Work item: Leaving out every picture, output the records below exactly as they are.

(Records drawn from a dataset)

+++

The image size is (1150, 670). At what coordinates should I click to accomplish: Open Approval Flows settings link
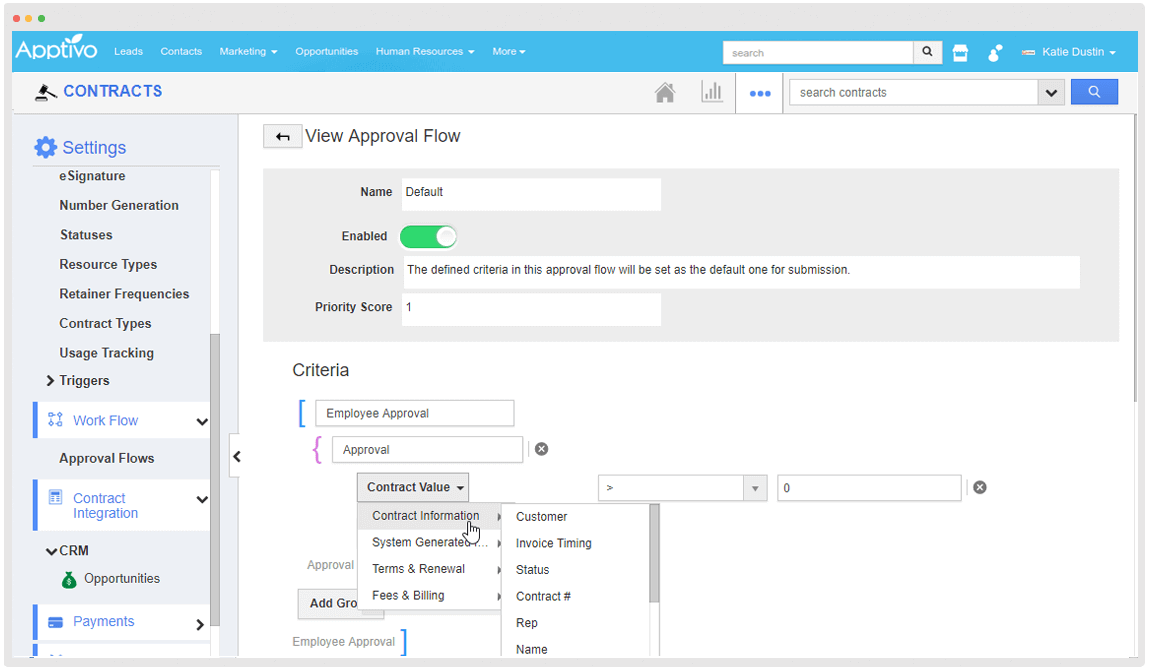pos(107,458)
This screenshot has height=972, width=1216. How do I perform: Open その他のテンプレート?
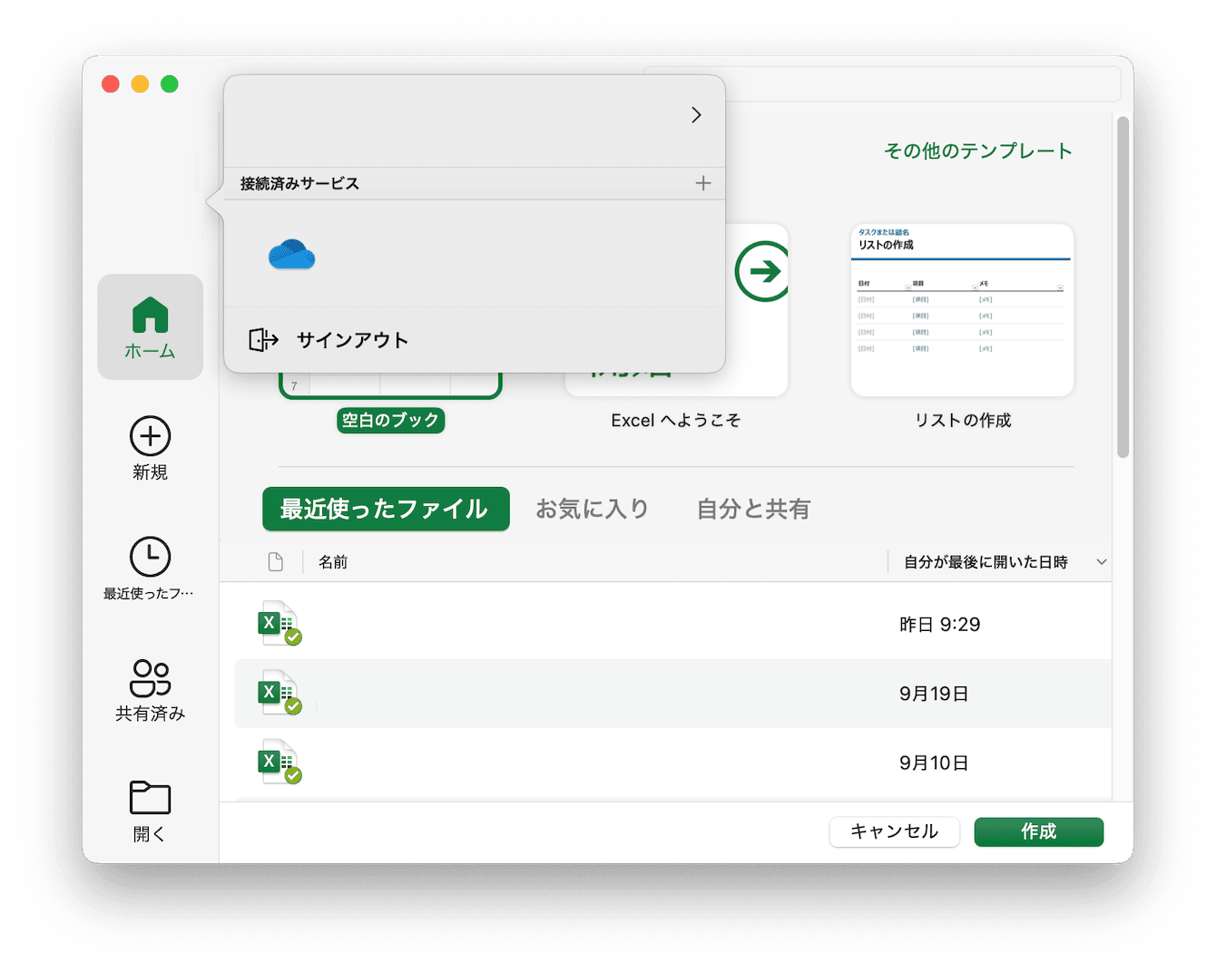pyautogui.click(x=975, y=151)
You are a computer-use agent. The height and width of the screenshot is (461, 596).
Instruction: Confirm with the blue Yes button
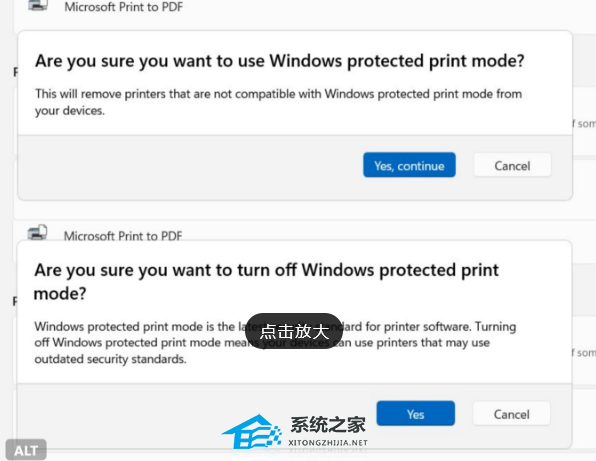(415, 413)

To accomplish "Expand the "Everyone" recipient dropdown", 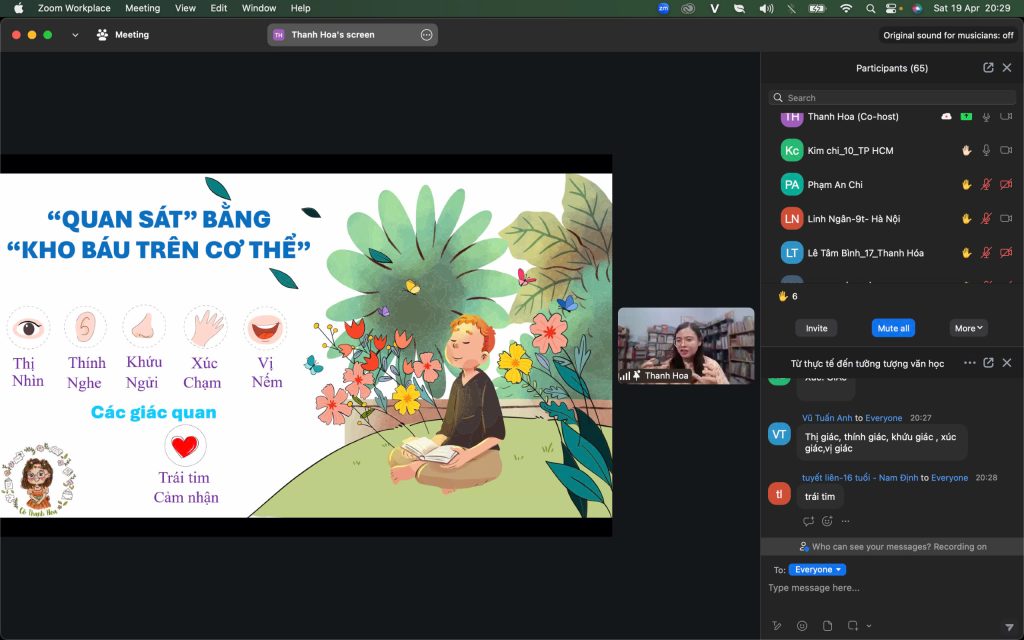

+++

Solution to this exercise:
The image size is (1150, 670). At what coordinates should I click to accomplish: Open Approval Flows settings link
pos(107,458)
This screenshot has height=972, width=1216. How do I perform: Open その他のテンプレート?
pyautogui.click(x=975, y=151)
You are a computer-use agent. The height and width of the screenshot is (461, 596).
Instruction: Confirm with the blue Yes button
(415, 413)

To accomplish "Expand the "Everyone" recipient dropdown", 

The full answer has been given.